Sünnetin değeri bilinmediği zaman ortaya çıkacak pek çok yanlış vardır. Sünnet olmazsa Kur’ân’ı yaşamanın da mümkün olmayacağı, “Kur’ân bize yeter” fikrinin Kur’ân’ı felsefî bir nazâriye halinde bırakmaktan başka bir şey olmadığı bilinmelidir.
Hz. Peygamber (s.a.v.)’den öte müslümanlık ve O (s.a.v.)’e rağmen müslümanlık olmayacağı bilinmeyince sınır tanımamazlık görülmeye başlar. Sünnet olmazsa kişiler, her konuda kendini yetkili görüp karar vermeye başlar ve görüşler sünnetin yerini alır.
Hevesler, istekler, te’viller, arzular, görüşler din olur. Bunların sayısı kadar sünnet ortaya çıkar. Böylece sünneti değiştirmenin asıl büyük zararı görülmeye başlar, ümmet değişip bozulmaya doğru gider. Resûlullâh (s.a.v.)’in, sünneti koruma konusunda titiz davranması, müslümanlara köklü bir sorumluluk yüklemektedir. Sünnetin yaşanması ve korunmasının her müslüman için görev olduğu bilincinin tekrar yerleştirilmesi gerekmektedir.

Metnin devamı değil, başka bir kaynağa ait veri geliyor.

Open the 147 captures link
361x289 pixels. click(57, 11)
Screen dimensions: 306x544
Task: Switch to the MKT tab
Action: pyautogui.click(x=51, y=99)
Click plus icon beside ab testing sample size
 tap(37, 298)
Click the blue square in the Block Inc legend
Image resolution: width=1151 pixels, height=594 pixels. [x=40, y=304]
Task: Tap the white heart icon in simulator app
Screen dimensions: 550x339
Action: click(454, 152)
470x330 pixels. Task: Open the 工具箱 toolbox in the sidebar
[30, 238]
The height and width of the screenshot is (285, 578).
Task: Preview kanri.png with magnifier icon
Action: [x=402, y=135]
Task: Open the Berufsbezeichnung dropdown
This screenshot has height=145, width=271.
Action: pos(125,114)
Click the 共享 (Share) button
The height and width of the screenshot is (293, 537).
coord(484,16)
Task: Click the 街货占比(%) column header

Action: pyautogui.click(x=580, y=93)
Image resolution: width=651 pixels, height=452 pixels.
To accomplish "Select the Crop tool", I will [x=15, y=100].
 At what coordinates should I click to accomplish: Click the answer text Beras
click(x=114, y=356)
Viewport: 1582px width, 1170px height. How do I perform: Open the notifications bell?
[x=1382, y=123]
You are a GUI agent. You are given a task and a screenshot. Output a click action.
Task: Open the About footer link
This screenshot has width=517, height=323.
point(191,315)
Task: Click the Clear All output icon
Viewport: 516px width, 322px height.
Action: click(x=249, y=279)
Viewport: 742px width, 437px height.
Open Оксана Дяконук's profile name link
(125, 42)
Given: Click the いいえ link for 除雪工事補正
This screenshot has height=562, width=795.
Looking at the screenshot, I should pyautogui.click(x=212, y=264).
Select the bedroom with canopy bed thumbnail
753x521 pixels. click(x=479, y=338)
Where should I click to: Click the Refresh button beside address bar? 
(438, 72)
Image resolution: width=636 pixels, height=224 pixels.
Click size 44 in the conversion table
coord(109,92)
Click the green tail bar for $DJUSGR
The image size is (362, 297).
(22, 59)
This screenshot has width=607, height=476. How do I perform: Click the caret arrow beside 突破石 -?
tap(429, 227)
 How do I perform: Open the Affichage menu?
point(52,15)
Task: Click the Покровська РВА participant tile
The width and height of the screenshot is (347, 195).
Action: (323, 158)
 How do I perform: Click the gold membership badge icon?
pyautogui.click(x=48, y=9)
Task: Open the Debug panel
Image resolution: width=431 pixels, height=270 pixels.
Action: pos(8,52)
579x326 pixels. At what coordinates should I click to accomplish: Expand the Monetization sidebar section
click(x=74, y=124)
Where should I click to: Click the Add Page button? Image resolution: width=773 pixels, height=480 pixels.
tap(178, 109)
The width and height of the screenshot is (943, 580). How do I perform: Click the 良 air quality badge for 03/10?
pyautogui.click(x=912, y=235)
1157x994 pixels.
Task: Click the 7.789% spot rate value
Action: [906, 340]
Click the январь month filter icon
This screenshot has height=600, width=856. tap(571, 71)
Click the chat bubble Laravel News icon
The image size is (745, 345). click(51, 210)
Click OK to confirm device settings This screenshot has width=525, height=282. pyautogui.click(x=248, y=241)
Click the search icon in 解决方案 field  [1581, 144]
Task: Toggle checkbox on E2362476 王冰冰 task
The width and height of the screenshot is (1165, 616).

Hayatı sünnete göre yaşamakta şuurlu olmak ve işleri kendi haline bırakmayıp kontrol altında tutmak aynı zamanda sünnete verilen önemi göstermektedir. Sünnet’e uyduğumuz ölçüde İslam’dan bahsedebiliriz. Yapılan işler veya projeler sünnetten faydalandığı nisbette, sünnetle iç içe olduğu ölçüde doğru ve başarılı olacaktır. Günümüzdeki müslümanlar, her ne kadar Kur’ân-ı Kerîm ve Resûlullâh (s.a.v.)’in sünnetinden faydalanma konusunda kusurlu olsalar da Kur’ân ve sünnet sağlam olarak ortadadır. Engellere karşı dikkatli olunduğu takdirde dine uygun yaşamak her zaman mümkündür.